05 Feb. 2013 | Comments (0) Share Follow @Conferenceboard
When speaking or facilitating leadership programs, I often ask this question: “Does your spouse, significant other, family, or friends know your boss by name?” Typically, every hand in the room goes up. I don’t have to ask why – the boss is a common topic of conversation at home or at the bar after work. Then I ask: “What are those conversations like? Do they feature what the boss is doing for you – or to you?”
After some nervous laughter from the audience, I ask: “So, do you think the spouse, significant other, family, or friends of your direct reports know your name? What do you suppose those conversations are like?” That usually stops people in their tracks, and you can almost see the gears spinning in their heads. Many participants tell me that they haven’t actually thought of this scenario before!
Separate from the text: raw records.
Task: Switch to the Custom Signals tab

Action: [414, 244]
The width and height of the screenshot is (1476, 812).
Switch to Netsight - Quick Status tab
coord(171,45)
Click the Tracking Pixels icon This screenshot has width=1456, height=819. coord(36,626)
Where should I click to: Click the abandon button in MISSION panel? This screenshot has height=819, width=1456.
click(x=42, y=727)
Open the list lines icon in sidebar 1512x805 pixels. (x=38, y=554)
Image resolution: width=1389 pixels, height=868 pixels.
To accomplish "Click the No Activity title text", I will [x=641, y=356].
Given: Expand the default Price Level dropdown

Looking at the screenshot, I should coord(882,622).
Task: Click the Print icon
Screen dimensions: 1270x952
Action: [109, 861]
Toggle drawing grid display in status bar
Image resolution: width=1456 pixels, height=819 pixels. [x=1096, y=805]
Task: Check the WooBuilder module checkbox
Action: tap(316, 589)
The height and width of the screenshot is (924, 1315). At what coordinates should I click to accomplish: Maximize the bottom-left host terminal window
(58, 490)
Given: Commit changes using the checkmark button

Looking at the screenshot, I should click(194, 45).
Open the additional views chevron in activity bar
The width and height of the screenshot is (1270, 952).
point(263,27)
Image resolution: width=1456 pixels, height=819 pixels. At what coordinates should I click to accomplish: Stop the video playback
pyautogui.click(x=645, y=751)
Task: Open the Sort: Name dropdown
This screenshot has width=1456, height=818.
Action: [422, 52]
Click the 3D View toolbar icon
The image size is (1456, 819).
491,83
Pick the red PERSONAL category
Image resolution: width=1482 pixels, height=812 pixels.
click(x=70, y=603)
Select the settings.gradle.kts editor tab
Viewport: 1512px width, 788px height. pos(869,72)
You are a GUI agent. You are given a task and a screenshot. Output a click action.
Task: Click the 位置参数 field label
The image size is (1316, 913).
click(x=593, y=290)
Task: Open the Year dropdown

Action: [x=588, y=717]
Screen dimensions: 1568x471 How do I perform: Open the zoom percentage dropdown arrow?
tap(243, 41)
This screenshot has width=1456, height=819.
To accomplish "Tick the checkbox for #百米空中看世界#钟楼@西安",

Here’s what I tell managers, at all levels: If you lead others, I guarantee that you’re a topic of conversation around the dinner table – probably in several households at once. How do you want those conversations to go? Do you want them to represent you as someone they admire and love working for, or do you want them to talk about you in a way that isn’t so flattering (or worse?). We can’t dictate every impression or emotion that our direct reports have about us, but we can take steps to create the kind of relationships that garner the benefit of the doubt – and it starts with taking a genuine interest in your workers as people.
In my experience, there are 5 things that every leader should know about their people:
1) Where (and how) did they grow up? Most people like to tell their personal history – where they were born, how they grew up, what their parents did, etc. Take an interest in their backgrounds – not only is it respectful, but you might learn something useful in terms of managing them.
2) What are their hobbies? What do they like to do when they’re not working? Knowing a little about what gives them joy outside of work helps you relate to them more effectively. You might be able to draw a connection from a work project back to something they care deeply about in their personal lives.
3) Who’s the most important person in their life? Find out who that is, and learn their name(s). If they have children, learn their names (yes, all of them – you can do it).
4) What are they passionate about? What really motivates your people? Some people really love sports, or politics, or volunteering in their communities. You can learn a lot about people if you know what really turns them on.
5) What do they want to do with the rest of their life? There are countless insights here – including whether you can help them make their dreams come true. What if you learned that someone always wanted to live abroad – and you had the ability to make that happen with a transfer or job rotation?
If you make a sincere effort to learn these 5 things about each person that reports to you, I honestly believe it will make you a better manager. Think of any boss you’ve ever had – didn’t you enjoy working for those who took a genuine interest in you as a person? If you take the time to ask these 5 questions, I think you stand a better chance of being represented in a positive light when the conversation gets around to you – because there’s no question that it will, one way or another!